Microsoft Open-Sources Browser Agent for Real-time Tracking and Control, Exceeding 4000 Stars

Microsoft has open-sourced Magentic-UI, an agent specifically designed for browser-based web tasks, on its official website.

Magentic-UI is developed based on Microsoft's previously open-sourced Magentic-One, and it supports human-in-the-loop control methods to enhance the agent's execution efficiency and accuracy.

According to GAIA test data, when equipped with a simulated user providing auxiliary information, Magentic-UI's task completion rate increased from 30.3% in autonomous mode to 51.9%, improving accuracy by 71%. Furthermore, Magentic-UI sought help from the simulated user in only 10% of task executions, requiring assistance an average of only 1.1 times per task.

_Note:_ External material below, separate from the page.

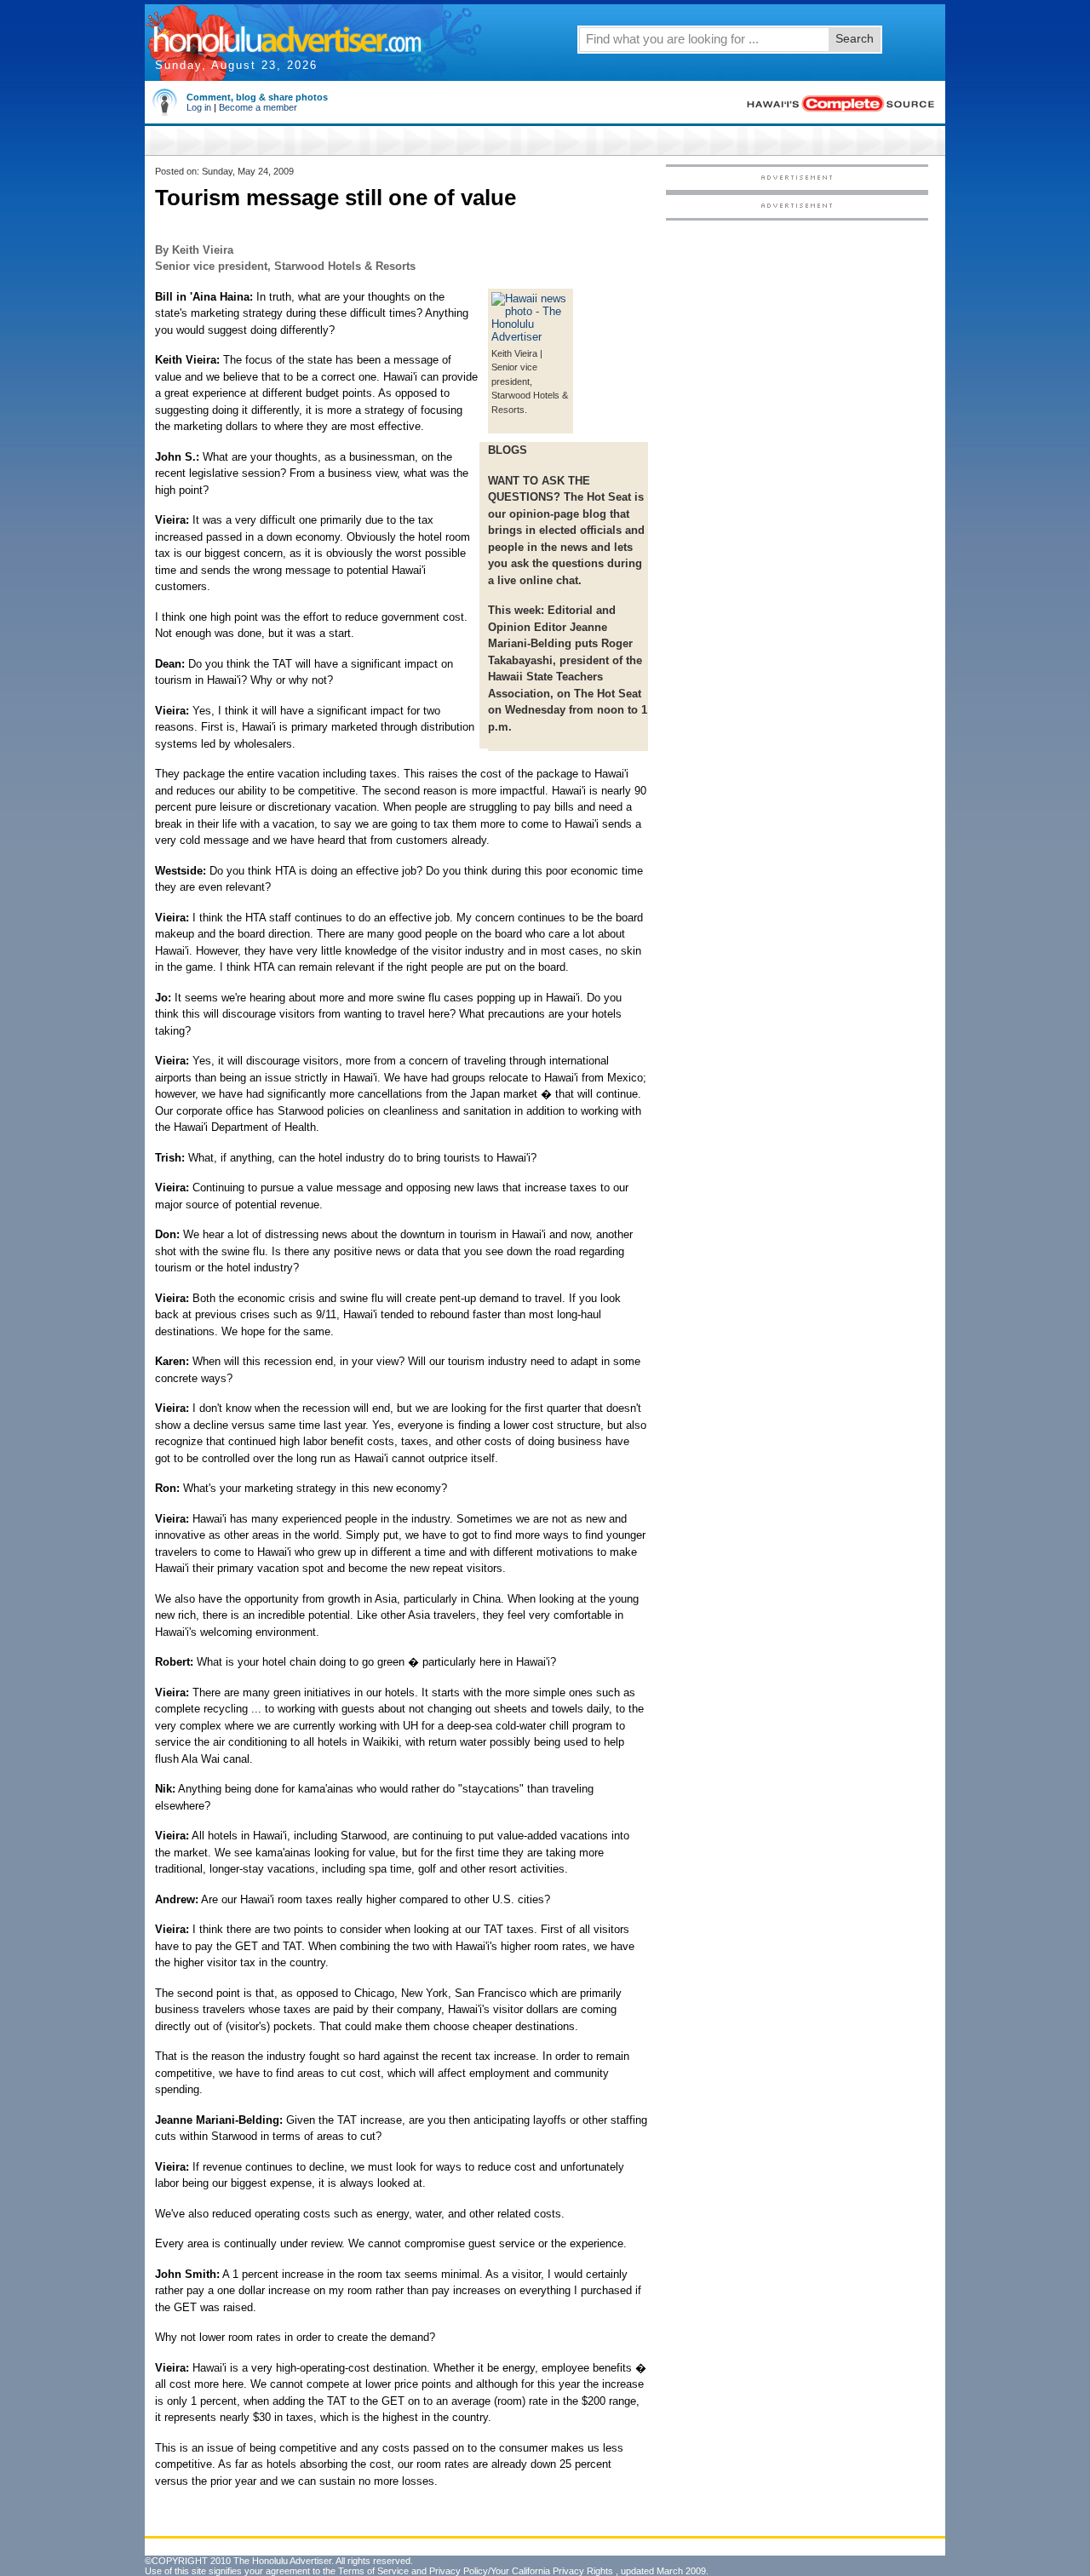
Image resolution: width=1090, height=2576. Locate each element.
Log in (198, 107)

Open-source address: https://github.com/microsoft/magentic-ui

Magentic-UI: Human-Centered Design

One of Magentic-UI's biggest highlights is its human-centered approach. Unlike traditional agents that solely pursue full automation, Magentic-UI deeply integrates humans into all stages of task execution.

Traditional agents often aim for autonomous task completion, emphasizing machine independence and automation. Users may not fully understand the agent's specific operations and decision-making basis, making it difficult to intervene and correct issues promptly.

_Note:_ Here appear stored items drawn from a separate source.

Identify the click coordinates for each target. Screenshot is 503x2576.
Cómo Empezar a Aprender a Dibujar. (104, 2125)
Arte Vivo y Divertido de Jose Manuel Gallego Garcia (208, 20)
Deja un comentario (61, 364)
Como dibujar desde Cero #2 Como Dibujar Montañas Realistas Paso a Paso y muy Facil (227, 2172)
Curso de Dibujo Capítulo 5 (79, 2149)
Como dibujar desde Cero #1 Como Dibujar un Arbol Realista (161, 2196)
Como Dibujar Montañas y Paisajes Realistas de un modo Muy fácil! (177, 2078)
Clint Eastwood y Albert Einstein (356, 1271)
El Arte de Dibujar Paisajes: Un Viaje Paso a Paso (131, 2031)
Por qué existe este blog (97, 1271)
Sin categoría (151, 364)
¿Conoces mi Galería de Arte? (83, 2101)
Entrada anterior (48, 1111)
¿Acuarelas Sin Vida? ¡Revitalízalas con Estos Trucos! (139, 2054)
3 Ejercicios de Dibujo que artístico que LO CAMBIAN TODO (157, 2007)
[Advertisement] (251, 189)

Magentic-UI, on the other hand, adopts a human-computer collaboration model, fully considering the role and value of humans in task execution. It completes tasks by closely collaborating with users, allowing users to control the agent's behavior in real-time and make adjustments and provide guidance as needed.

In the planning phase, Magentic-UI engages in collaborative planning with users. Instead of directly following preset programs or algorithms to create a task plan, it first communicates with the user to understand their needs and expectations. It then generates a preliminary step-by-step plan and allows users to directly modify this plan through a plan editor or by providing text feedback.

Users can add, delete, or reorder steps in the plan, or even rewrite certain steps, based on their experience and understanding of the task, to ensure the plan better meets actual needs. This collaborative planning approach enables users to incorporate their professional knowledge and experience into the task plan, thereby improving the quality and efficiency of task completion.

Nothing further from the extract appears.